The Iranian army, under the command of Nader Shah, arrived in Kars on 29 July 1744, after crossing the Arpaçay via Tabriz-Nakhchivan. Upon arrival, Nader established his headquarters on a hill south of the city and ordered trenches to be dug around the fortress of Kars. He then sent a letter to the garrison commander, Nişancı Ahmed Pasha, offering surrender, stating that artillery was unnecessary and that cutting off the water supply would be sufficient to capture the castle.

Ahmed Pasha did not respond to the offer. The Persian army took defensive measures, enlarging the lake with water from the Kars River, digging a wide and deep ditch around the perimeter, constructing two-metre-long trenches with cannons, and fortifying the trenches with additional cannons to create a line of defence.

Despite the preparations, the Ottoman garrison's chain of command showed weakness, following the Serasker's orders. A group of disobedient Ottoman soldiers attempted to leave the castle and attack the Iranian army. To organise the situation, Ahmed sent Veli Pasha as commander, but the Ottoman troops failed in their mission and retreated to the castle.
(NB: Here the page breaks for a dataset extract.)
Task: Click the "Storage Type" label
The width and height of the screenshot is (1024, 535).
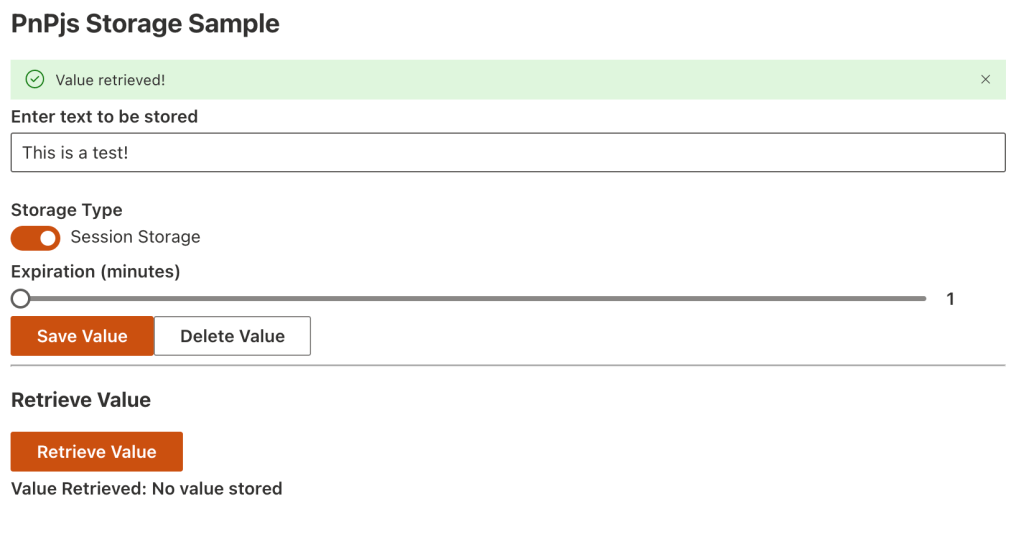Action: point(66,210)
Nader Shah aimed to strengthen the siege by connecting Kars and Erzurum. He moved his headquarters to Kümbet, a village on the Kars-Erzurum road, to block any Ottoman movement and began his attacks. Despite ten military offensives over the course of a month, the Iranian army failed to maintain its position due to heavy losses. The Ottomans, aware of the Persians' shortcomings in siege warfare, exploited their weaknesses. The most significant attack occurred on 25 August, but the Iranians could not breach the castle’s defences. In total, 1,700 Iranian soldiers, two Pashas, and 80 Ottoman soldiers died.

Nader Shah then placed camel-loads of cotton from Revan between tree stakes to block the Kars Stream and cut off the castle's water supply. However, the attempt failed on 2 September when rain caused the Kars Stream to return to its original course.

After these failed tactics, Nader Shah invited the Ottoman ambassador, Defterdar Kesriyeli Ahmet Efendi, to his headquarters and made new peace offers, but they were again rejected.

On 13 September 1744, Nader Shah intensified the siege. Ottoman forces inside the castle were positioned as follows: Tırhala Beylerbeyi Murteza Pasha at the Behrampaşa Gate in Ankara, the Janissaries of Nevşehir under command in Gözcütepe, and Trabzon Governor Selim Pasha with the soldiers from the Niğde and Kütahya Banners. In the bastion near the mosque, Erzurum Governor Veli Pasha and Mustafa Pasha were stationed on the right wing, while soldiers from Izmit held the western bastion under the command of Levent. Nişancı Ahmed Pasha was also stationed there, with the camp sergeant leading artillery troops on the hill. Soldiers from Alâiye, Karahisar, and Icel banners defended the hill slopes, with Bayrakdar Ahmed Pasha in charge of the Timurpasa Bastion.

From his headquarters in Kümbet, Nader Shah besieged the castle with trenches and towers. On 18 September, he fired artillery at the Timurpasa Bastion, planning a general offensive for the following day. However, the Ottoman garrison retreated before dawn, surrounding the Iranian army and launching a counterattack (Huruç Operation), which forced the Iranians to flee on 19 September, abandoning nine field guns.

For three weeks, the Iranian army occupied a valley near the castle and bombarded it with 16 large cannons. Despite their efforts, the fortress remained intact. Casualties increased due to harsh weather, and on 9 October 1744, after 73 days of an unsuccessful siege, Nader Shah ordered a retreat.